- **Work to complete**: Put the records from the line with "Grishina, Inna (67, 802)" to the line with "https://doi.org/10.3389/fonc.2012.00204 (165, 1772)", both included, into a numbered list, leaving out any blank lines.

- **Material for this task**:
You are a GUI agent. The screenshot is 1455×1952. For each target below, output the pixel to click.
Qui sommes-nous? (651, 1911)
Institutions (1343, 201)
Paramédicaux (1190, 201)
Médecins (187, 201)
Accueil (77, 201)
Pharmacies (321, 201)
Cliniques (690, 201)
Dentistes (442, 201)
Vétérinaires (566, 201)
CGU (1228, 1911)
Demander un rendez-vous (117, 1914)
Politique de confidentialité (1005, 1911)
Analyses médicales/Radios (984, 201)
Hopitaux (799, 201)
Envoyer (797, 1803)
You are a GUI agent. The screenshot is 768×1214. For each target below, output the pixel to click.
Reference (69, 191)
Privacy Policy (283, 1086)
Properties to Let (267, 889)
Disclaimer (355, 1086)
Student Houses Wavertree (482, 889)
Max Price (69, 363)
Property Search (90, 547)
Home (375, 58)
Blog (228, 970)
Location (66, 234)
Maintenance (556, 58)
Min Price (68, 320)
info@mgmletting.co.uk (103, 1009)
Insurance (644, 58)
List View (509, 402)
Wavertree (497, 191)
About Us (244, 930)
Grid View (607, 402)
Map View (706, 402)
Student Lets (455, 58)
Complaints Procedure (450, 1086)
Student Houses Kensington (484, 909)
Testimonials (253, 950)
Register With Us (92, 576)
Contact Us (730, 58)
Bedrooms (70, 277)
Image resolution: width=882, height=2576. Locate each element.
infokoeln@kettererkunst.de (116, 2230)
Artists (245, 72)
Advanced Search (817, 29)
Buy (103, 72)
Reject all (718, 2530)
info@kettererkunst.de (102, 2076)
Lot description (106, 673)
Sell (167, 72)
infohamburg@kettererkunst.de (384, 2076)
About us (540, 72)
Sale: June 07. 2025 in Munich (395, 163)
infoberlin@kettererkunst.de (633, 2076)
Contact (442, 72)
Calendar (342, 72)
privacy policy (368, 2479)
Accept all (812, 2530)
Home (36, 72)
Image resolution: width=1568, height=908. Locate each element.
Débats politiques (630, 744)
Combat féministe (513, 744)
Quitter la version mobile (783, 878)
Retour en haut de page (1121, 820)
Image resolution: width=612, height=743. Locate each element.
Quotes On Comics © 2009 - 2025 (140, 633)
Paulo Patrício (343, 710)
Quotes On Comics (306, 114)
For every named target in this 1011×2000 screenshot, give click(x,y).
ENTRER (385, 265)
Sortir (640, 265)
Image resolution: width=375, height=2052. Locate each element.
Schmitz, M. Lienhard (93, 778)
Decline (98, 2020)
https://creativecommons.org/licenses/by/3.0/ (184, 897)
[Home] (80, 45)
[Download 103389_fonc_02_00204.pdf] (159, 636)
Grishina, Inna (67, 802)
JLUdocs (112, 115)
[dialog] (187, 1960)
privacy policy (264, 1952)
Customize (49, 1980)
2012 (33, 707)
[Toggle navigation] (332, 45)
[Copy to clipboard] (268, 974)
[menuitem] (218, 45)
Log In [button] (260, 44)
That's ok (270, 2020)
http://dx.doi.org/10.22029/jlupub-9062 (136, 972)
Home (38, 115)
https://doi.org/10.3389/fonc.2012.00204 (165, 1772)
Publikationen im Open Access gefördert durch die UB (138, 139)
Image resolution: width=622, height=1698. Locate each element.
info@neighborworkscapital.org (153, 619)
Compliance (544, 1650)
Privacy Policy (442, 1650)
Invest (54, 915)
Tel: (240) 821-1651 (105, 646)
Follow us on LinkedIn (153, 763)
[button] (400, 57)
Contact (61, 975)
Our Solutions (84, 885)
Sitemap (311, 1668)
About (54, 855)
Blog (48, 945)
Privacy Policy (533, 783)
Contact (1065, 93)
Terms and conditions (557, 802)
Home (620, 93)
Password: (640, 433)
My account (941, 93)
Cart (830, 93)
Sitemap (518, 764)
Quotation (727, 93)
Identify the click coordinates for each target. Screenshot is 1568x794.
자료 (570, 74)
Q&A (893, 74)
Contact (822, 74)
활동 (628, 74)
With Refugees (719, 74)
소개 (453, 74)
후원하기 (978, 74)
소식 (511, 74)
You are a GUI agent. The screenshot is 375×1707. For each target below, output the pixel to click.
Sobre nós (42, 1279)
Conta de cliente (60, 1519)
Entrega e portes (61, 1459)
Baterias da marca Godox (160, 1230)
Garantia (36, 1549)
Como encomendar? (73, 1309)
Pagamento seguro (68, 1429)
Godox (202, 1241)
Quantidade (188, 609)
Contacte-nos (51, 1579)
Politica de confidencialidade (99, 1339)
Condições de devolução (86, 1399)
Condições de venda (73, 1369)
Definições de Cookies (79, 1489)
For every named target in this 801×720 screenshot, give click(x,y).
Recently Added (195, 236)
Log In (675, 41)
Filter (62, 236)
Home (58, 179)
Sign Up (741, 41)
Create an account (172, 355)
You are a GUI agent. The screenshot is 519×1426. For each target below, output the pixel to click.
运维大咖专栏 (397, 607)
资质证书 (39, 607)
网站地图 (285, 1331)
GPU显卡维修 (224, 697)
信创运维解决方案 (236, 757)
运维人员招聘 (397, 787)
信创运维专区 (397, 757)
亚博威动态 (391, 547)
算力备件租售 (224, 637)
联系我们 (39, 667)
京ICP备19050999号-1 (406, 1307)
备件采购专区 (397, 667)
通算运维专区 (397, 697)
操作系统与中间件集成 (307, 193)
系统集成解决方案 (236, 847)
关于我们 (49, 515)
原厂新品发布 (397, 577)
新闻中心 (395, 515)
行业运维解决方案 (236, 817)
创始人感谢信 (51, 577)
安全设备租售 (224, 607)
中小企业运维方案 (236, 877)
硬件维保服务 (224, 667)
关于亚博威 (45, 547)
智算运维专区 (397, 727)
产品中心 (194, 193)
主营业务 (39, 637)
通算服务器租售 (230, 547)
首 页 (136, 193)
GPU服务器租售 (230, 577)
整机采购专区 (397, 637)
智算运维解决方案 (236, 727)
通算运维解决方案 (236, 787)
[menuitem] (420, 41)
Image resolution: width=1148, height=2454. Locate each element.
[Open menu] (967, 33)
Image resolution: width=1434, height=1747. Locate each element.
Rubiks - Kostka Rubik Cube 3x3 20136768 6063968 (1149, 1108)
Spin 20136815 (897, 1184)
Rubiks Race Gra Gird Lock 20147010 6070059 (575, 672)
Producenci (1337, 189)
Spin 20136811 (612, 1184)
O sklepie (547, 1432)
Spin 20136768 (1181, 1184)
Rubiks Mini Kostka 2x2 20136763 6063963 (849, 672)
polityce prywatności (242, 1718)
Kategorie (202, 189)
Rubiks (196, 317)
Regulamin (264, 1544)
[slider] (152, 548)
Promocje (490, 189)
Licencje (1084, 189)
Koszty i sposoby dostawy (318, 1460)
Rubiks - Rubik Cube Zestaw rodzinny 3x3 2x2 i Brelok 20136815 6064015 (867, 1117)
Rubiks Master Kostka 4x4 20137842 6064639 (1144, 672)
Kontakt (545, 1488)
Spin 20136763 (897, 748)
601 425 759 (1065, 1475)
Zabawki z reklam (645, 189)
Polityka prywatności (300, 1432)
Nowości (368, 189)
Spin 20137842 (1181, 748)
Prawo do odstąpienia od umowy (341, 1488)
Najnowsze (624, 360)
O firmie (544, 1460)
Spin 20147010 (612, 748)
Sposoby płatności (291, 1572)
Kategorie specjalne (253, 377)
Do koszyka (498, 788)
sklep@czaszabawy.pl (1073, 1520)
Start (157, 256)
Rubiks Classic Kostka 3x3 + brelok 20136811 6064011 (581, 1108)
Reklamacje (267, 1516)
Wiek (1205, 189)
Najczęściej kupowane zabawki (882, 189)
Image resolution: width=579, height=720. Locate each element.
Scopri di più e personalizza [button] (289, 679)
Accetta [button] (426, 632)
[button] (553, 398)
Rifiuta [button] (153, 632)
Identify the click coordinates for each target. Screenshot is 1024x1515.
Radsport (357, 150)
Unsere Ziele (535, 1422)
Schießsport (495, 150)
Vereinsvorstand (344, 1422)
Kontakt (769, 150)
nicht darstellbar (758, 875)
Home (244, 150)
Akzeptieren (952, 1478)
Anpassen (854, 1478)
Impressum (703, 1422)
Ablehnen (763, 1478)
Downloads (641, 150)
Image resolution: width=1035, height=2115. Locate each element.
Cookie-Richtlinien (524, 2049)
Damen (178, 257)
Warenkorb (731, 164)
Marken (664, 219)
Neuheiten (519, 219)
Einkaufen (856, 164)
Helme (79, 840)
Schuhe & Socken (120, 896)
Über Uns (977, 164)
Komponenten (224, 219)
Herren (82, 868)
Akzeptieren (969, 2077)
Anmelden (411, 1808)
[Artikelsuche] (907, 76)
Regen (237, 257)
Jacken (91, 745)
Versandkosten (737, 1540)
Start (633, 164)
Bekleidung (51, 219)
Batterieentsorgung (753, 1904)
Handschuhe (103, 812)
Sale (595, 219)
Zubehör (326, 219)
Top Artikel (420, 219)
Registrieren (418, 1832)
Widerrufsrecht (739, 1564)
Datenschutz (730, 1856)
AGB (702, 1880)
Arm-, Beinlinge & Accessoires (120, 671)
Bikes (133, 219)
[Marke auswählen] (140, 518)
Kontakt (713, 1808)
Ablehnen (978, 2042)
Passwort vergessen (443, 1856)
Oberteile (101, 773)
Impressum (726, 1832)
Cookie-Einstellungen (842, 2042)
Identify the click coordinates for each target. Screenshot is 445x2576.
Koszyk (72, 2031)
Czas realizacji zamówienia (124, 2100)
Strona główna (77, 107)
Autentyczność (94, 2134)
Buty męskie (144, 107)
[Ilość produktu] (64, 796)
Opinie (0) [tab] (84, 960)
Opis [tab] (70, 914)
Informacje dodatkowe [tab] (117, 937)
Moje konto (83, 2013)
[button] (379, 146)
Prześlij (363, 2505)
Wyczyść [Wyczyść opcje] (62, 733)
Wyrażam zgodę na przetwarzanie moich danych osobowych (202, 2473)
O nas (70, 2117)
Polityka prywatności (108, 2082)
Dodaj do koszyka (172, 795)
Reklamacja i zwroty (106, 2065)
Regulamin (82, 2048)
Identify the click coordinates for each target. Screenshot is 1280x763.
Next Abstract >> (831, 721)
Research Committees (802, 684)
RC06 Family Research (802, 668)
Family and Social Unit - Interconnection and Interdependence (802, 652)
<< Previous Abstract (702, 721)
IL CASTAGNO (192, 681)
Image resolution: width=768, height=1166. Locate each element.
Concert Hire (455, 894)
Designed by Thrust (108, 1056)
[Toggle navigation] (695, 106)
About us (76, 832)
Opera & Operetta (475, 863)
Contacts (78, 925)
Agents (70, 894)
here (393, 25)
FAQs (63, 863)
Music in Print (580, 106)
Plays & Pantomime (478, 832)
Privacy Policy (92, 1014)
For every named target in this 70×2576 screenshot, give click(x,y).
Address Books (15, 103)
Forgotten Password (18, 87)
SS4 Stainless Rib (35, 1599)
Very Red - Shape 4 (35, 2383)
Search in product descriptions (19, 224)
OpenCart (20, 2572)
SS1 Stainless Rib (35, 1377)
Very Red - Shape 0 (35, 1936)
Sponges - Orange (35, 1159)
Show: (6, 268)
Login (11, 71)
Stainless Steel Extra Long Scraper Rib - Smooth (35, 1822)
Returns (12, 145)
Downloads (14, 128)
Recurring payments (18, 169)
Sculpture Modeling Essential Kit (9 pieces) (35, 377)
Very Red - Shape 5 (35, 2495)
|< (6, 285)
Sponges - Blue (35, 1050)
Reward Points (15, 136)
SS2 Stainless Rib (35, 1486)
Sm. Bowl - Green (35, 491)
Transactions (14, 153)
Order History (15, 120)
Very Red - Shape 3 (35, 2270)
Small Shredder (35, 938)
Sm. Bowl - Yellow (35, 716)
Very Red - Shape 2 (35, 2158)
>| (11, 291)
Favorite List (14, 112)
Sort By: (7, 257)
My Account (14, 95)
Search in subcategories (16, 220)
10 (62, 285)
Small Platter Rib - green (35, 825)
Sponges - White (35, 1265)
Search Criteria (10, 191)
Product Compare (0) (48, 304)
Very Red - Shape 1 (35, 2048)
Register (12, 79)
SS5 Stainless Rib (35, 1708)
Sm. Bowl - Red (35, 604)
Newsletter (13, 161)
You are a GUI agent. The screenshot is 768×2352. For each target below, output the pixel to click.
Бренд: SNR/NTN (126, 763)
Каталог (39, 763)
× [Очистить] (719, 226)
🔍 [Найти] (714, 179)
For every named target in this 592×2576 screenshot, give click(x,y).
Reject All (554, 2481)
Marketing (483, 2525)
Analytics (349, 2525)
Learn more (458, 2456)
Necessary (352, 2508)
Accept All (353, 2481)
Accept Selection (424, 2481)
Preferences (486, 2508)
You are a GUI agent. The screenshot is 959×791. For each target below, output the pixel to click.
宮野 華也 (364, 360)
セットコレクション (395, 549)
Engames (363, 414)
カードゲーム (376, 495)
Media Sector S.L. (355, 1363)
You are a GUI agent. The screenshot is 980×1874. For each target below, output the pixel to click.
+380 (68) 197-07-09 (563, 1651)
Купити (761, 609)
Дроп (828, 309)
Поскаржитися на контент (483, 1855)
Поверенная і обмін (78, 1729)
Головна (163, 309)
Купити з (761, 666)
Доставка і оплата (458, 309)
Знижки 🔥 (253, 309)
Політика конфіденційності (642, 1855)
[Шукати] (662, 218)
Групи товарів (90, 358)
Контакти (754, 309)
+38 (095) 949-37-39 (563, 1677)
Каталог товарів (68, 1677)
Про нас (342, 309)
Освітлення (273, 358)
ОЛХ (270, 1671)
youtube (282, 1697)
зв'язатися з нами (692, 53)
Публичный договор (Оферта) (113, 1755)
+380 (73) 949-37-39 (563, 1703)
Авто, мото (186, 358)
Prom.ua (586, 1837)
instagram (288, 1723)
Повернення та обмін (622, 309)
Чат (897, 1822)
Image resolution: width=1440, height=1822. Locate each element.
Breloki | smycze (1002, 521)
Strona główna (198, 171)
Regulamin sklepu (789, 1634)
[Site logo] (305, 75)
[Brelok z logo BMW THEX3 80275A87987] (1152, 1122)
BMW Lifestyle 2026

- **Exercise response**:
1. Grishina, Inna (67, 802)
2. JLUdocs (112, 115)
3. [dialog] (187, 1960)
4. privacy policy (264, 1952)
5. Customize (49, 1980)
6. 2012 (33, 707)
7. [Toggle navigation] (332, 45)
8. [Copy to clipboard] (268, 974)
9. [menuitem] (218, 45)
10. Log In [button] (260, 44)
11. That's ok (270, 2020)
12. http://dx.doi.org/10.22029/jlupub-9062 (136, 972)
13. Home (38, 115)
14. https://doi.org/10.3389/fonc.2012.00204 (165, 1772)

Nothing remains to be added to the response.